* **DATA SHOWN**:
################
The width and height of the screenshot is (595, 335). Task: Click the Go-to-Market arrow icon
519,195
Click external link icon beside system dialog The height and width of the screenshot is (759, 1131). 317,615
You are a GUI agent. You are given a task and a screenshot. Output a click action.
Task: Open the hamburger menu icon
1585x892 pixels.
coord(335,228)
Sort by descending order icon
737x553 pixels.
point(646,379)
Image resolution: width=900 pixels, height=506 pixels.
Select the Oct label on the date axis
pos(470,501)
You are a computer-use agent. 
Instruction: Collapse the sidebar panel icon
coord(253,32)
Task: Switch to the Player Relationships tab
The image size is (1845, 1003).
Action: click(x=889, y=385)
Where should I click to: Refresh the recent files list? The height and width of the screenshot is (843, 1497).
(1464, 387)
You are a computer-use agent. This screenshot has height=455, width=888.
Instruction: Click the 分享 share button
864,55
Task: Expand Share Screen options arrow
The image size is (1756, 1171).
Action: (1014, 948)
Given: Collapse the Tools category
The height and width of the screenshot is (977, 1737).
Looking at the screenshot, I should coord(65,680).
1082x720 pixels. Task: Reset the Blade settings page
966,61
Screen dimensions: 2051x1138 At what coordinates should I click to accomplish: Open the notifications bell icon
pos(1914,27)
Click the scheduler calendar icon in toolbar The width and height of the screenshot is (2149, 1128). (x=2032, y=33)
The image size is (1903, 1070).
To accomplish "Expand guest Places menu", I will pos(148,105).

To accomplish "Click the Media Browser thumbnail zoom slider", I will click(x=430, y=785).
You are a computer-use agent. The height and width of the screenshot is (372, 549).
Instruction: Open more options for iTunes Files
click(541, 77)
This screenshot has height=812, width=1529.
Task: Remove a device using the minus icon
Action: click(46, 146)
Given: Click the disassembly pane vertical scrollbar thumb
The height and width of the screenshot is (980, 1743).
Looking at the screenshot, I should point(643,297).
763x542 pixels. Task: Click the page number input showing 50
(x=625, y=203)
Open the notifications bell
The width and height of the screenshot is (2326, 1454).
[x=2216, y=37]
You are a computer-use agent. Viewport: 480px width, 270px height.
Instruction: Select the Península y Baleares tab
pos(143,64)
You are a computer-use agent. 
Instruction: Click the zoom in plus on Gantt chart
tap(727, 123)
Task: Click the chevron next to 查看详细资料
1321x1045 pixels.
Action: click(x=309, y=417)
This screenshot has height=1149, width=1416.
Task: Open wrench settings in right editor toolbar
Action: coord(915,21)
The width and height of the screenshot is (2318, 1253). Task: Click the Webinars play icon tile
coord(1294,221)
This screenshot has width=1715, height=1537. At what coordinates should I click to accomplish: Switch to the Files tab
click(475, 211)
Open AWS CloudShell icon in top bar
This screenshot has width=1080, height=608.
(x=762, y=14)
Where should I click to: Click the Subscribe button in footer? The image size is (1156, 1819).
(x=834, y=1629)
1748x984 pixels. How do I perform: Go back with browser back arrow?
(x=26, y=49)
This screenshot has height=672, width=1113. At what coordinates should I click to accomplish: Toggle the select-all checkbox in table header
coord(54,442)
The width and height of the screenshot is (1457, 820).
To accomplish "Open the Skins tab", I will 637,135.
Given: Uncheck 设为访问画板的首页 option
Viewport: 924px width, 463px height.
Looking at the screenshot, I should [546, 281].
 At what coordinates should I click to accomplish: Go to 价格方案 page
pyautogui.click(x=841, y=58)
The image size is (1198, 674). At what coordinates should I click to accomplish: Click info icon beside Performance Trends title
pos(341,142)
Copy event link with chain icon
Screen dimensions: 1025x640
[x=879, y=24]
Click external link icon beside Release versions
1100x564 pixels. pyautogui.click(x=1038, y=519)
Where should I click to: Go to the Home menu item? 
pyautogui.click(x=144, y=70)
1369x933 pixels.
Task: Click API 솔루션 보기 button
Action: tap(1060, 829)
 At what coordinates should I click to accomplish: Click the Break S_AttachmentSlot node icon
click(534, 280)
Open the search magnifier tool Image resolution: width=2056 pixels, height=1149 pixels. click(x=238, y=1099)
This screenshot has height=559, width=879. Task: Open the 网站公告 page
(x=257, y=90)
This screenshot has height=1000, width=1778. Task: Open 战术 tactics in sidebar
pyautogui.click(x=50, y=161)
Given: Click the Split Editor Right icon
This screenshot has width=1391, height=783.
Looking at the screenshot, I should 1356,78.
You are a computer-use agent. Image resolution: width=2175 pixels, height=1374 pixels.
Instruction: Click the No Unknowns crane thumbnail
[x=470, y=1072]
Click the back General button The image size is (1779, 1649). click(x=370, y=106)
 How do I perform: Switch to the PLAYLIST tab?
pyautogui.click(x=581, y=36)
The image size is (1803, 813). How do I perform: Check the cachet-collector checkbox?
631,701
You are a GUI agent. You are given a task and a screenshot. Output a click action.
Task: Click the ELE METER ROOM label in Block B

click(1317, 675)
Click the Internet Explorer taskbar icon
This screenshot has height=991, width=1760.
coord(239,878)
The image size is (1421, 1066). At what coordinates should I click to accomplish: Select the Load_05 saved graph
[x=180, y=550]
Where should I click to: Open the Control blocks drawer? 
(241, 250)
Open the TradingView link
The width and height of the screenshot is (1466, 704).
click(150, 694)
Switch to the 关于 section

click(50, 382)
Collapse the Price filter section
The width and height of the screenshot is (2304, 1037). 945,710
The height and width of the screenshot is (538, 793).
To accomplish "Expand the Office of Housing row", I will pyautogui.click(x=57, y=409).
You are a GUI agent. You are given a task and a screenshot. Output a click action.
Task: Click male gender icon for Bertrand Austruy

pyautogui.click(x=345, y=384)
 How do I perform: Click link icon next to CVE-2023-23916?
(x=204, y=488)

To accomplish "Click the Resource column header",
################
* **INSTRUCTIONS FOR THE TASK**:
Search the data above for "will" and copy every line where it turns up.

* **WRITTEN REPLY**:
To accomplish "Expand guest Places menu", I will pos(148,105).
To accomplish "Click the Media Browser thumbnail zoom slider", I will click(x=430, y=785).
To accomplish "Open the Skins tab", I will 637,135.
To accomplish "Expand the Office of Housing row", I will pyautogui.click(x=57, y=409).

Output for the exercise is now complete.